____ DATASET
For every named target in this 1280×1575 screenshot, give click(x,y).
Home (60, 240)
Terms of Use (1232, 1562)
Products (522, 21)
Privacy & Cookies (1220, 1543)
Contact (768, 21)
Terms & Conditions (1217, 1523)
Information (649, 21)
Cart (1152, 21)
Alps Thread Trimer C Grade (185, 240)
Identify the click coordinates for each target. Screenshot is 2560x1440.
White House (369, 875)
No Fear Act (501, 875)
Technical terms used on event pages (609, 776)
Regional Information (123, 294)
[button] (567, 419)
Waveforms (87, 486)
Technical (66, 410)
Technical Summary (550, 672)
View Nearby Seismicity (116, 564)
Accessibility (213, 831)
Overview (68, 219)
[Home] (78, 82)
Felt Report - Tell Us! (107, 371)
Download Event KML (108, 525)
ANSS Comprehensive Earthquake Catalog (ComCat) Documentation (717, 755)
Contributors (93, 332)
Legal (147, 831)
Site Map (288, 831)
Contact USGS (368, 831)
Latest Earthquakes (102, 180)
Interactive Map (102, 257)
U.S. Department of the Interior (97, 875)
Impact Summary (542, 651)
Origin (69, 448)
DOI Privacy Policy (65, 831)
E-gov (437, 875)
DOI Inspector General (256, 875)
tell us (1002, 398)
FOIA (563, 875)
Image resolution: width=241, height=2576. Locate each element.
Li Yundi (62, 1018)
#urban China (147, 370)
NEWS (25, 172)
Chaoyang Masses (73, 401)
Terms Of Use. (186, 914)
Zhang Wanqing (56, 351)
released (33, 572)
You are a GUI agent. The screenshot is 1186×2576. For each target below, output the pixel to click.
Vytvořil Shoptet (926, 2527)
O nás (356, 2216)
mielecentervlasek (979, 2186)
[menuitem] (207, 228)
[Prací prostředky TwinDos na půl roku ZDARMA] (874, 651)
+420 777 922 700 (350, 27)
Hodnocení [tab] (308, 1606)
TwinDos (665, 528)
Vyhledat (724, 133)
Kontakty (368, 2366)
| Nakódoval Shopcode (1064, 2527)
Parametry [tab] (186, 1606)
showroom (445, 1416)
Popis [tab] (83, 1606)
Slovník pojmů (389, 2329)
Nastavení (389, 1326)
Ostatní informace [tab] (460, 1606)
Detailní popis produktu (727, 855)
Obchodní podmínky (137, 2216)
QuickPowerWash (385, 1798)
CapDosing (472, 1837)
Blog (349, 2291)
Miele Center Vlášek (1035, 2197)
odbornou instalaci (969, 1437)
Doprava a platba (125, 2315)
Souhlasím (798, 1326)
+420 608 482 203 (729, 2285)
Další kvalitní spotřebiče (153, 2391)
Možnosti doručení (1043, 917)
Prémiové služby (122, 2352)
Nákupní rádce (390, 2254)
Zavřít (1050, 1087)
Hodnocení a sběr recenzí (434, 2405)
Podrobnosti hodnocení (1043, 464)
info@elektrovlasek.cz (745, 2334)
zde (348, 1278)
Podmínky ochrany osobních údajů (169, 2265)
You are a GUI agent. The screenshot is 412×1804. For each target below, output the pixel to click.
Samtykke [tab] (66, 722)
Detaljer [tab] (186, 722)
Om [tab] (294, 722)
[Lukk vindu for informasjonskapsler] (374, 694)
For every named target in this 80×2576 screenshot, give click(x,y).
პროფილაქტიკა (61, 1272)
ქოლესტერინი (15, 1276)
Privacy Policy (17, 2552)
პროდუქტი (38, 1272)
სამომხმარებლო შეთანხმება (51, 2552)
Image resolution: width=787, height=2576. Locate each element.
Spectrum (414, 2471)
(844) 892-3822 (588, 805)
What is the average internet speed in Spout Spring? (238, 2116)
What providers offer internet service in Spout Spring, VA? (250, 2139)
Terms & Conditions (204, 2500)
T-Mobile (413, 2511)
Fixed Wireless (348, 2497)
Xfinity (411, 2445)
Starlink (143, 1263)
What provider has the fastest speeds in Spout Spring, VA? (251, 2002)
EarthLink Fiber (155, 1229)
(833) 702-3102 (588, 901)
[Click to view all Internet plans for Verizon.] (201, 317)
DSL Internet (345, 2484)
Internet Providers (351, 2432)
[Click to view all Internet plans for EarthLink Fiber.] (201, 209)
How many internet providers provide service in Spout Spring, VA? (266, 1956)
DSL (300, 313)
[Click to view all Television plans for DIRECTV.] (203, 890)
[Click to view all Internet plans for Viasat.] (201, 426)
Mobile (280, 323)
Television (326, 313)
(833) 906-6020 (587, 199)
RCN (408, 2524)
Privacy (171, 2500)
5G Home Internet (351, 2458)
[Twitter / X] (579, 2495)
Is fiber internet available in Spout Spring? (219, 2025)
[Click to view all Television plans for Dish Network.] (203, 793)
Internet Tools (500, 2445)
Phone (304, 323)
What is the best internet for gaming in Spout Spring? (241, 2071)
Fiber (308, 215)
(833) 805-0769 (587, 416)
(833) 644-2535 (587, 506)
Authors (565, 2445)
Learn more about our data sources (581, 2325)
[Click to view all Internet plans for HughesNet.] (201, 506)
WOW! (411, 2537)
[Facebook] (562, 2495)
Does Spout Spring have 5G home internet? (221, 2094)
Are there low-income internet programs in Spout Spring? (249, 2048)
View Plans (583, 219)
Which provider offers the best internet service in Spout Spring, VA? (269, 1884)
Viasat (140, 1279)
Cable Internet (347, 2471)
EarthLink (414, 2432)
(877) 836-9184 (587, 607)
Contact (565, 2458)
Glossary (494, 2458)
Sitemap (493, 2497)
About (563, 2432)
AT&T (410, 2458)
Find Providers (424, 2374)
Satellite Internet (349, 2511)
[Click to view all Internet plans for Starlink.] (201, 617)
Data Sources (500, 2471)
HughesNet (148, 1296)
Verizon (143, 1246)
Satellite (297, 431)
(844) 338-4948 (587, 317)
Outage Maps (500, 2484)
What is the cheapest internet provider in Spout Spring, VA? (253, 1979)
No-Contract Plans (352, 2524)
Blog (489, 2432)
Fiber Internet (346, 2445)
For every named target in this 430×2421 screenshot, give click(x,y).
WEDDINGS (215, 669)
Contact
________
THE PROBLEM:
What you return must match the listing exactly, with nothing missing.

RESPONSE BOX:
For every named target in this 1280×1575 screenshot, give click(x,y).
Home (60, 240)
Terms of Use (1232, 1562)
Products (522, 21)
Privacy & Cookies (1220, 1543)
Contact (768, 21)
Terms & Conditions (1217, 1523)
Information (649, 21)
Cart (1152, 21)
Alps Thread Trimer C Grade (185, 240)
Identify the click coordinates for each target. Screenshot is 2560x1440.
White House (369, 875)
No Fear Act (501, 875)
Technical terms used on event pages (609, 776)
Regional Information (123, 294)
[button] (567, 419)
Waveforms (87, 486)
Technical (66, 410)
Technical Summary (550, 672)
View Nearby Seismicity (116, 564)
Accessibility (213, 831)
Overview (68, 219)
[Home] (78, 82)
Felt Report - Tell Us! (107, 371)
Download Event KML (108, 525)
ANSS Comprehensive Earthquake Catalog (ComCat) Documentation (717, 755)
Contributors (93, 332)
Legal (147, 831)
Site Map (288, 831)
Contact USGS (368, 831)
Latest Earthquakes (102, 180)
Interactive Map (102, 257)
U.S. Department of the Interior (97, 875)
Impact Summary (542, 651)
Origin (69, 448)
DOI Privacy Policy (65, 831)
E-gov (437, 875)
DOI Inspector General (256, 875)
tell us (1002, 398)
FOIA (563, 875)
Image resolution: width=241, height=2576. Locate each element.
Li Yundi (62, 1018)
#urban China (147, 370)
NEWS (25, 172)
Chaoyang Masses (73, 401)
Terms Of Use. (186, 914)
Zhang Wanqing (56, 351)
released (33, 572)
You are a GUI agent. The screenshot is 1186×2576. For each target below, output the pixel to click.
Vytvořil Shoptet (926, 2527)
O nás (356, 2216)
mielecentervlasek (979, 2186)
[menuitem] (207, 228)
[Prací prostředky TwinDos na půl roku ZDARMA] (874, 651)
+420 777 922 700 (350, 27)
Hodnocení [tab] (308, 1606)
TwinDos (665, 528)
Vyhledat (724, 133)
Kontakty (368, 2366)
| Nakódoval Shopcode (1064, 2527)
Parametry [tab] (186, 1606)
showroom (445, 1416)
Popis [tab] (83, 1606)
Slovník pojmů (389, 2329)
Nastavení (389, 1326)
Ostatní informace [tab] (460, 1606)
Detailní popis produktu (727, 855)
Obchodní podmínky (137, 2216)
QuickPowerWash (385, 1798)
CapDosing (472, 1837)
Blog (349, 2291)
Miele Center Vlášek (1035, 2197)
odbornou instalaci (969, 1437)
Doprava a platba (125, 2315)
Souhlasím (798, 1326)
+420 608 482 203 (729, 2285)
Další kvalitní spotřebiče (153, 2391)
Možnosti doručení (1043, 917)
Prémiové služby (122, 2352)
Nákupní rádce (390, 2254)
Zavřít (1050, 1087)
Hodnocení a sběr recenzí (434, 2405)
Podrobnosti hodnocení (1043, 464)
info@elektrovlasek.cz (745, 2334)
zde (348, 1278)
Podmínky ochrany osobních údajů (169, 2265)
You are a GUI agent. The screenshot is 412×1804. For each target below, output the pixel to click.
Samtykke [tab] (66, 722)
Detaljer [tab] (186, 722)
Om [tab] (294, 722)
[Lukk vindu for informasjonskapsler] (374, 694)
For every named target in this 80×2576 screenshot, give click(x,y).
პროფილაქტიკა (61, 1272)
ქოლესტერინი (15, 1276)
Privacy Policy (17, 2552)
პროდუქტი (38, 1272)
სამომხმარებლო შეთანხმება (51, 2552)
Image resolution: width=787, height=2576. Locate each element.
Spectrum (414, 2471)
(844) 892-3822 (588, 805)
What is the average internet speed in Spout Spring? (238, 2116)
What providers offer internet service in Spout Spring, VA? (250, 2139)
Terms & Conditions (204, 2500)
T-Mobile (413, 2511)
Fixed Wireless (348, 2497)
Xfinity (411, 2445)
Starlink (143, 1263)
What provider has the fastest speeds in Spout Spring, VA? (251, 2002)
EarthLink Fiber (155, 1229)
(833) 702-3102 (588, 901)
[Click to view all Internet plans for Verizon.] (201, 317)
DSL Internet (345, 2484)
Internet Providers (351, 2432)
[Click to view all Internet plans for EarthLink Fiber.] (201, 209)
How many internet providers provide service in Spout Spring, VA? (266, 1956)
DSL (300, 313)
[Click to view all Television plans for DIRECTV.] (203, 890)
[Click to view all Internet plans for Viasat.] (201, 426)
Mobile (280, 323)
Television (326, 313)
(833) 906-6020 (587, 199)
RCN (408, 2524)
Privacy (171, 2500)
5G Home Internet (351, 2458)
[Twitter / X] (579, 2495)
Is fiber internet available in Spout Spring? (219, 2025)
[Click to view all Television plans for Dish Network.] (203, 793)
Internet Tools (500, 2445)
Phone (304, 323)
What is the best internet for gaming in Spout Spring? (241, 2071)
Fiber (308, 215)
(833) 805-0769 (587, 416)
(833) 644-2535 (587, 506)
Authors (565, 2445)
Learn more about our data sources (581, 2325)
[Click to view all Internet plans for HughesNet.] (201, 506)
WOW! (411, 2537)
[Facebook] (562, 2495)
Does Spout Spring have 5G home internet? (221, 2094)
Are there low-income internet programs in Spout Spring? (249, 2048)
View Plans (583, 219)
Which provider offers the best internet service in Spout Spring, VA? (269, 1884)
Viasat (140, 1279)
Cable Internet (347, 2471)
EarthLink (414, 2432)
(877) 836-9184 (587, 607)
Contact (565, 2458)
Glossary (494, 2458)
Sitemap (493, 2497)
About (563, 2432)
AT&T (410, 2458)
Find Providers (424, 2374)
Satellite Internet (349, 2511)
[Click to view all Internet plans for Starlink.] (201, 617)
Data Sources (500, 2471)
HughesNet (148, 1296)
Verizon (143, 1246)
Satellite (297, 431)
(844) 338-4948 (587, 317)
Outage Maps (500, 2484)
What is the cheapest internet provider in Spout Spring, VA? (253, 1979)
No-Contract Plans (352, 2524)
Blog (489, 2432)
Fiber Internet (346, 2445)
For every named target in this 430×2421 screenshot, give click(x,y).
WEDDINGS (215, 669)
Contact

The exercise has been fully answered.